You're the second person to try to use this logic on me today. People who aren't happy with the direction Canon is taking and the products they're making aren't purchasers. They're fence sitters or switchers. More people aren't buying than are, so there's no way you can conclude that based on the market share of a dwindling market that they're making the right decisions. Conversely, I can't prove that they are making the wrong decisions from sales data either. These camera systems have a lot of inertia to them in sales. At this point you'd learn far more by asking the people who aren't making the purchases of Canon gear why they're not buying than trying to look at sales numbers.
For example If Canon had stayed with manual focus FD lenses and not switched to the EOS AF system Canon's sales wouldn't have dropped to 0 in a year.
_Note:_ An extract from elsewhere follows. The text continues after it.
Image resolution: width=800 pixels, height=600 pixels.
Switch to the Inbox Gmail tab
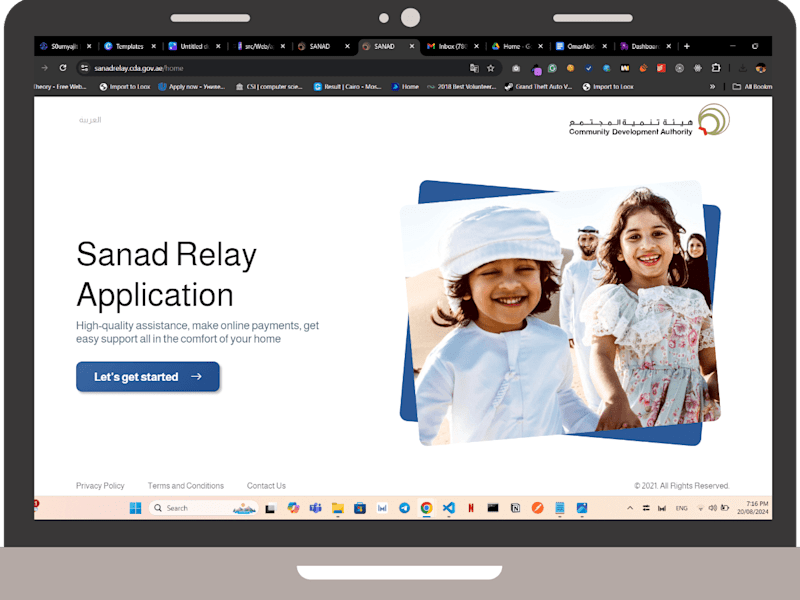pyautogui.click(x=452, y=46)
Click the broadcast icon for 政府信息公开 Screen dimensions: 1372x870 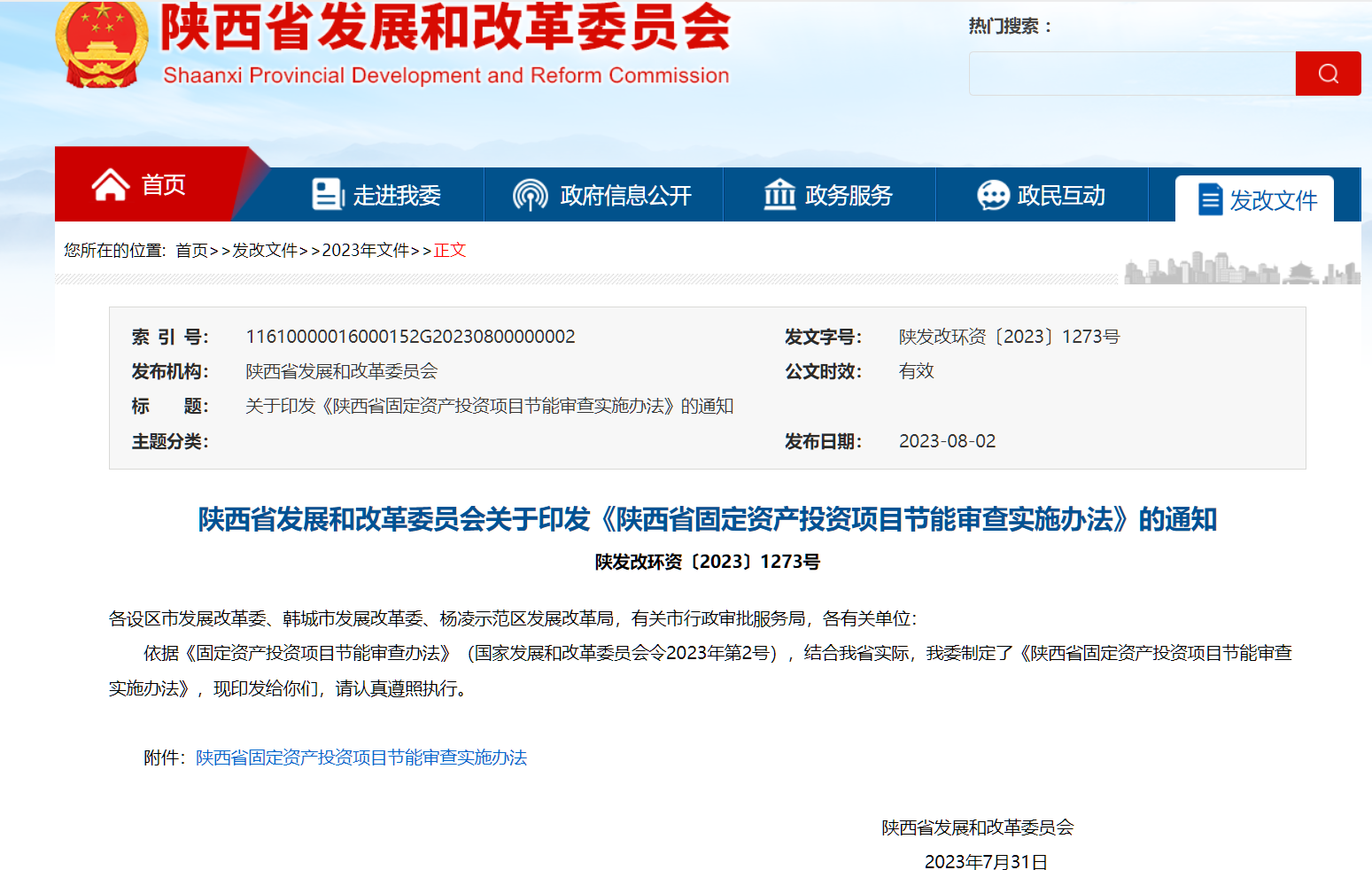coord(530,194)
Their sales still would have been good for some time. However, that decision would have eventually caught up with them and years later it'd be easy to point to that decision as a bad one that cost them. We're too close to the inflection point to know for sure how it's going to pan out. But this same cycle has played out for many companies in the past, some corrected before it was too late. Others didn't.
But they didn't, they evolved, they came out with EF, and EF-s, and M, and RF, they released the best selling range of MILC's in predominantly MILC markets (they provided what those markets wanted), they diversified into medical imaging, a cinema range of cameras, security cameras etc etc. You think you can say they haven't changed, they have, just not in the way you want, you say they are doomed yet they are maintaining market share in a contracting market.
You feel they are failing to provide what your market wants, we are just saying maybe they know what they are doing and your market isn't worth the cost to them and the last 50 years of data has shown them to be good judges.